Problem statement | Everything in the listing must be repeated word for word.

Extracted records |
Start of Block
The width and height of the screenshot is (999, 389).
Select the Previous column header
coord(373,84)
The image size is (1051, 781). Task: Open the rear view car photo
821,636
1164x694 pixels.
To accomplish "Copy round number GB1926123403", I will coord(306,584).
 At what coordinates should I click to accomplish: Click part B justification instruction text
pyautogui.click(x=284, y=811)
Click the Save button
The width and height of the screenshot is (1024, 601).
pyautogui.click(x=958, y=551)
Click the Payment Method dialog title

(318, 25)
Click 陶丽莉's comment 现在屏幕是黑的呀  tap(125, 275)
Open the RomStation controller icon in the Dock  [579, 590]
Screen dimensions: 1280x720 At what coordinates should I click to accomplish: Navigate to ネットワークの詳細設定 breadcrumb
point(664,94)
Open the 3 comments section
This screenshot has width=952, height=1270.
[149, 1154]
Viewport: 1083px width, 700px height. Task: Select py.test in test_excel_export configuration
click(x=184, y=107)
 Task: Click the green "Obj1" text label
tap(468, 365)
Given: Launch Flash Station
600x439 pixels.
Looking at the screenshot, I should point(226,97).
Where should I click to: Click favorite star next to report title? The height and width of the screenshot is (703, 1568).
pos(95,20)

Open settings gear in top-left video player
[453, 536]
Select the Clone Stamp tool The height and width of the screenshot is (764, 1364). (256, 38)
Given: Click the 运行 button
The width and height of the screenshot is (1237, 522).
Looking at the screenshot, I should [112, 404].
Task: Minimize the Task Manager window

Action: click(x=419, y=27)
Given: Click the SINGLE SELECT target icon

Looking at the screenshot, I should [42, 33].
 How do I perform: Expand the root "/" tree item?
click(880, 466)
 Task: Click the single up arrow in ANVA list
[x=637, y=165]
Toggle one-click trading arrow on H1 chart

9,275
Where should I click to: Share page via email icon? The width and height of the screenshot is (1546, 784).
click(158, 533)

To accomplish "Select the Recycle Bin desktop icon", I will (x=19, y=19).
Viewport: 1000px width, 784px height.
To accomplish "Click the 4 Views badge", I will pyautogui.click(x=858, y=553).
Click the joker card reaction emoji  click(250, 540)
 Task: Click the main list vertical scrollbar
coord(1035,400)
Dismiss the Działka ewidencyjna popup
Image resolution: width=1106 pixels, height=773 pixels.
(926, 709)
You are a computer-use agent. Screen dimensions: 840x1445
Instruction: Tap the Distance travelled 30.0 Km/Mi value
End of Block
Completed exercise |
The width and height of the screenshot is (999, 389).
Select the Previous column header
coord(373,84)
The image size is (1051, 781). Task: Open the rear view car photo
821,636
1164x694 pixels.
To accomplish "Copy round number GB1926123403", I will coord(306,584).
 At what coordinates should I click to accomplish: Click part B justification instruction text
pyautogui.click(x=284, y=811)
Click the Save button
The width and height of the screenshot is (1024, 601).
pyautogui.click(x=958, y=551)
Click the Payment Method dialog title

(318, 25)
Click 陶丽莉's comment 现在屏幕是黑的呀  tap(125, 275)
Open the RomStation controller icon in the Dock  [579, 590]
Screen dimensions: 1280x720 At what coordinates should I click to accomplish: Navigate to ネットワークの詳細設定 breadcrumb
point(664,94)
Open the 3 comments section
This screenshot has width=952, height=1270.
[149, 1154]
Viewport: 1083px width, 700px height. Task: Select py.test in test_excel_export configuration
click(x=184, y=107)
 Task: Click the green "Obj1" text label
tap(468, 365)
Given: Launch Flash Station
600x439 pixels.
Looking at the screenshot, I should point(226,97).
Where should I click to: Click favorite star next to report title? The height and width of the screenshot is (703, 1568).
pos(95,20)

Open settings gear in top-left video player
[453, 536]
Select the Clone Stamp tool The height and width of the screenshot is (764, 1364). (256, 38)
Given: Click the 运行 button
The width and height of the screenshot is (1237, 522).
Looking at the screenshot, I should [112, 404].
Task: Minimize the Task Manager window

Action: click(x=419, y=27)
Given: Click the SINGLE SELECT target icon

Looking at the screenshot, I should [42, 33].
 How do I perform: Expand the root "/" tree item?
click(880, 466)
 Task: Click the single up arrow in ANVA list
[x=637, y=165]
Toggle one-click trading arrow on H1 chart

9,275
Where should I click to: Share page via email icon? The width and height of the screenshot is (1546, 784).
click(158, 533)

To accomplish "Select the Recycle Bin desktop icon", I will (x=19, y=19).
Viewport: 1000px width, 784px height.
To accomplish "Click the 4 Views badge", I will pyautogui.click(x=858, y=553).
Click the joker card reaction emoji  click(250, 540)
 Task: Click the main list vertical scrollbar
coord(1035,400)
Dismiss the Działka ewidencyjna popup
Image resolution: width=1106 pixels, height=773 pixels.
(926, 709)
You are a computer-use agent. Screen dimensions: 840x1445
Instruction: Tap the Distance travelled 30.0 Km/Mi value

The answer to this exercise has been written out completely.